*Provided data*.
▼
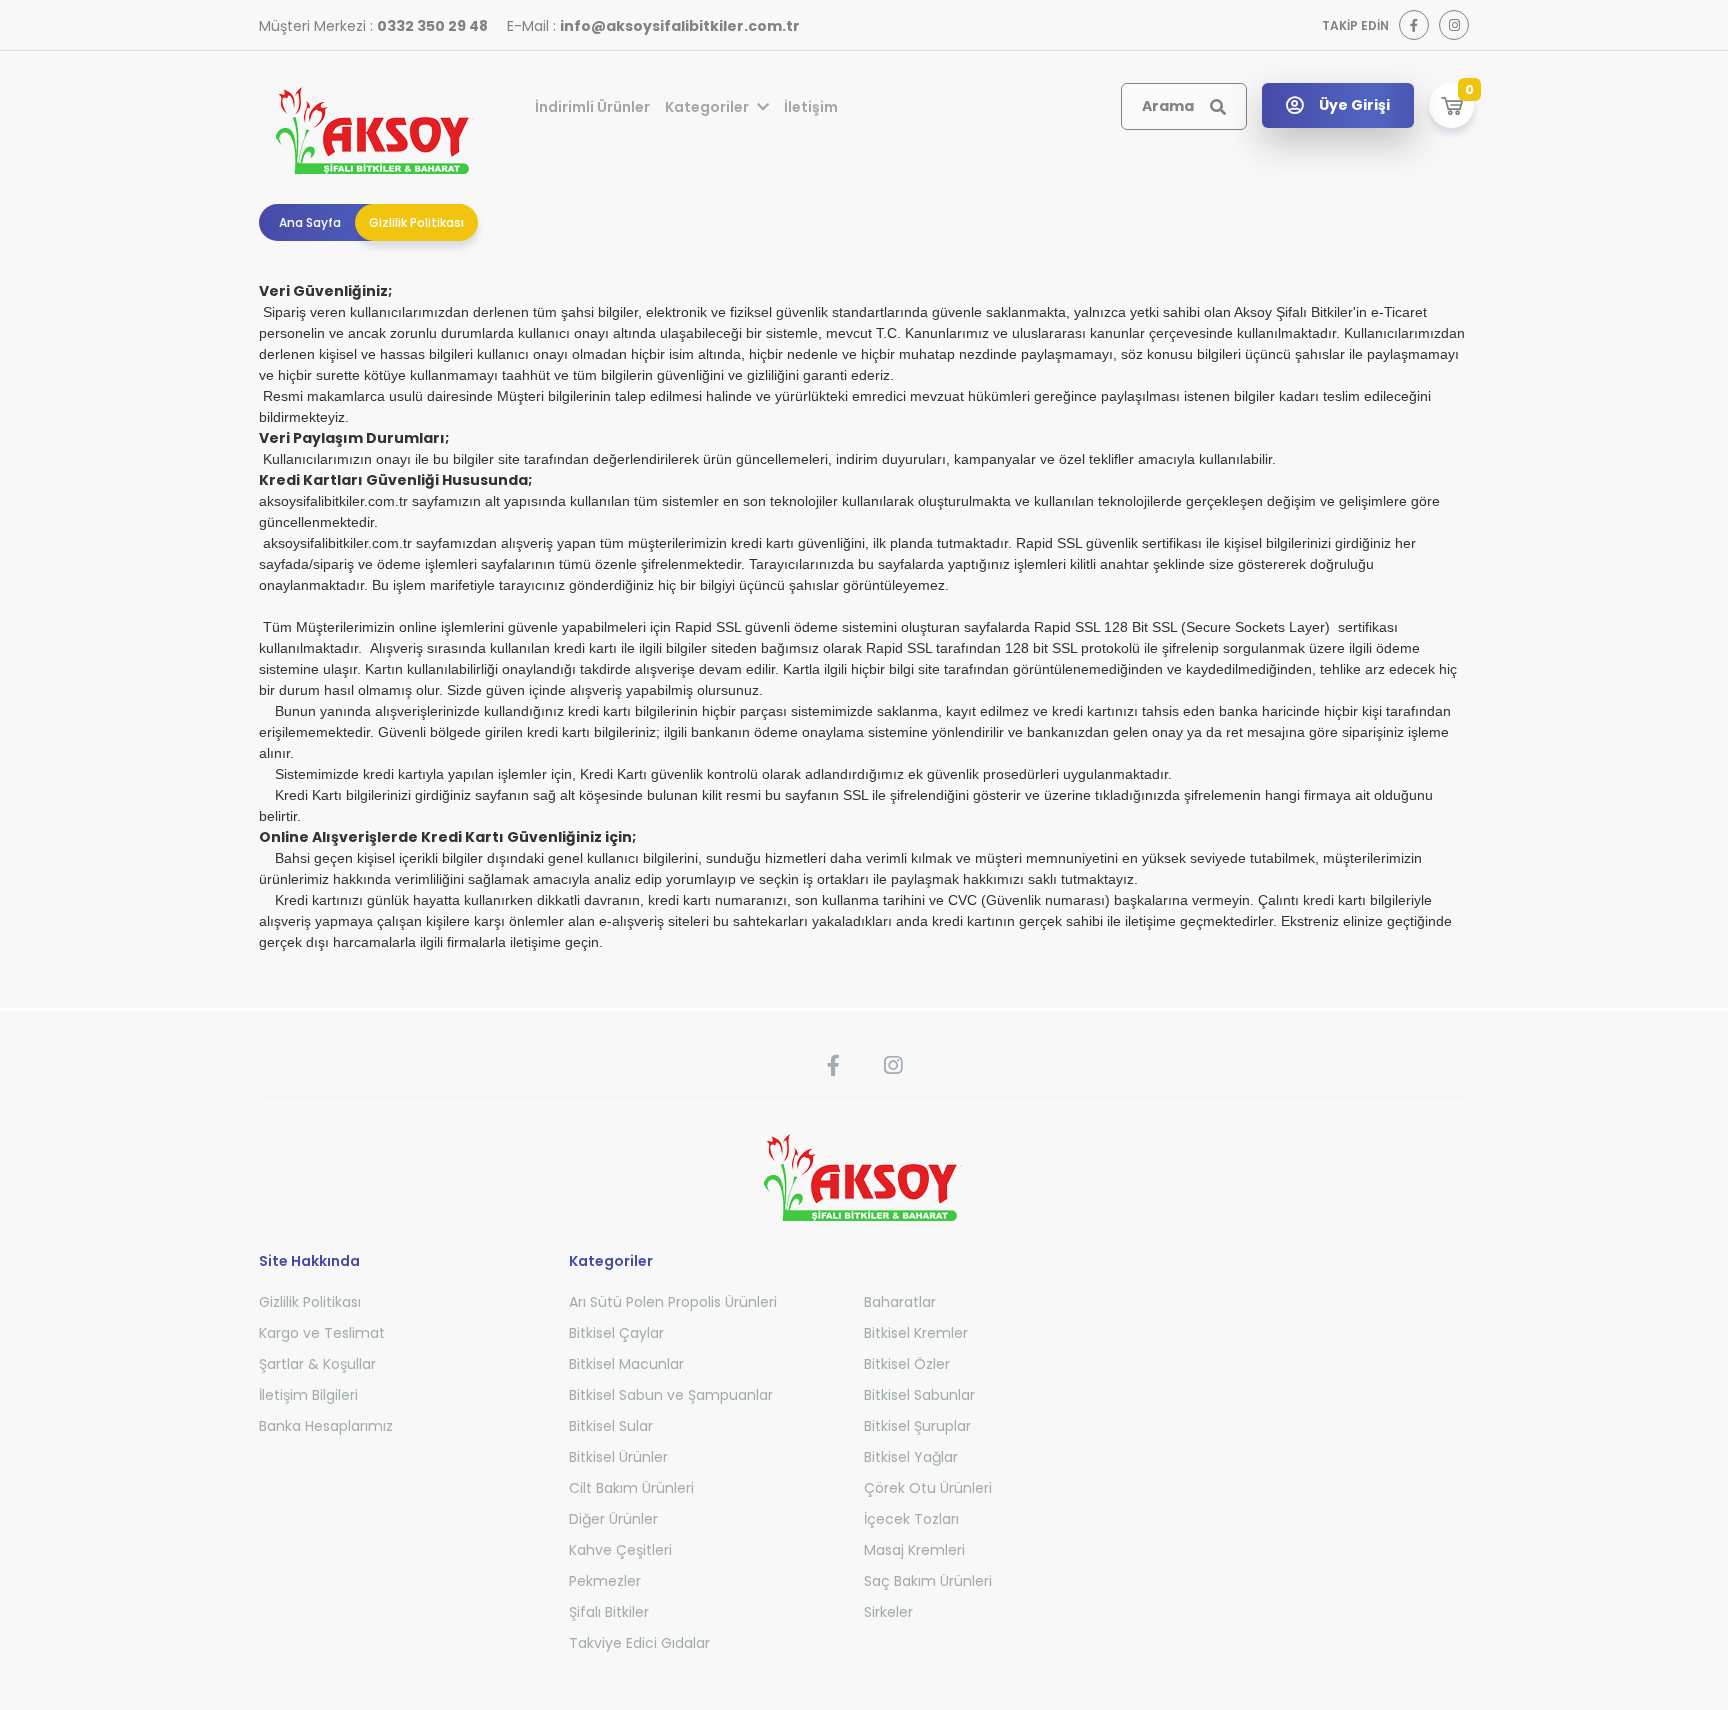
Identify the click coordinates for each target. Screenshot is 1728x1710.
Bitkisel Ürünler (618, 1457)
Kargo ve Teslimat (322, 1333)
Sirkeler (888, 1612)
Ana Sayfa (310, 222)
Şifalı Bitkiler (609, 1612)
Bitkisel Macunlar (626, 1364)
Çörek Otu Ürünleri (928, 1488)
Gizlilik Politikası (416, 222)
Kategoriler (708, 107)
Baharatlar (900, 1302)
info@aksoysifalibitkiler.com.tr (680, 26)
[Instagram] (1454, 25)
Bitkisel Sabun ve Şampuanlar (671, 1395)
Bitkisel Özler (907, 1364)
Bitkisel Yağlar (911, 1457)
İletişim (811, 107)
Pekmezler (605, 1581)
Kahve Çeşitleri (620, 1550)
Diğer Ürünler (613, 1519)
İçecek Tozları (911, 1519)
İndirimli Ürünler (592, 107)
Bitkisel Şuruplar (917, 1426)
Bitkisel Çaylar (616, 1333)
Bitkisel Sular (611, 1426)
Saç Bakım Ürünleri (928, 1581)
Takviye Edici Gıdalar (639, 1643)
▲
*Directions for this task*.
Copy the whole of the material above exactly, but not its images.

*Task output*.
Identify the click coordinates for each target. Screenshot is 1728x1710.
Bitkisel Ürünler (618, 1457)
Kargo ve Teslimat (322, 1333)
Sirkeler (888, 1612)
Ana Sayfa (310, 222)
Şifalı Bitkiler (609, 1612)
Bitkisel Macunlar (626, 1364)
Çörek Otu Ürünleri (928, 1488)
Gizlilik Politikası (416, 222)
Kategoriler (708, 107)
Baharatlar (900, 1302)
info@aksoysifalibitkiler.com.tr (680, 26)
[Instagram] (1454, 25)
Bitkisel Sabun ve Şampuanlar (671, 1395)
Bitkisel Özler (907, 1364)
Bitkisel Yağlar (911, 1457)
İletişim (811, 107)
Pekmezler (605, 1581)
Kahve Çeşitleri (620, 1550)
Diğer Ürünler (613, 1519)
İçecek Tozları (911, 1519)
İndirimli Ürünler (592, 107)
Bitkisel Şuruplar (917, 1426)
Bitkisel Çaylar (616, 1333)
Bitkisel Sular (611, 1426)
Saç Bakım Ürünleri (928, 1581)
Takviye Edici Gıdalar (639, 1643)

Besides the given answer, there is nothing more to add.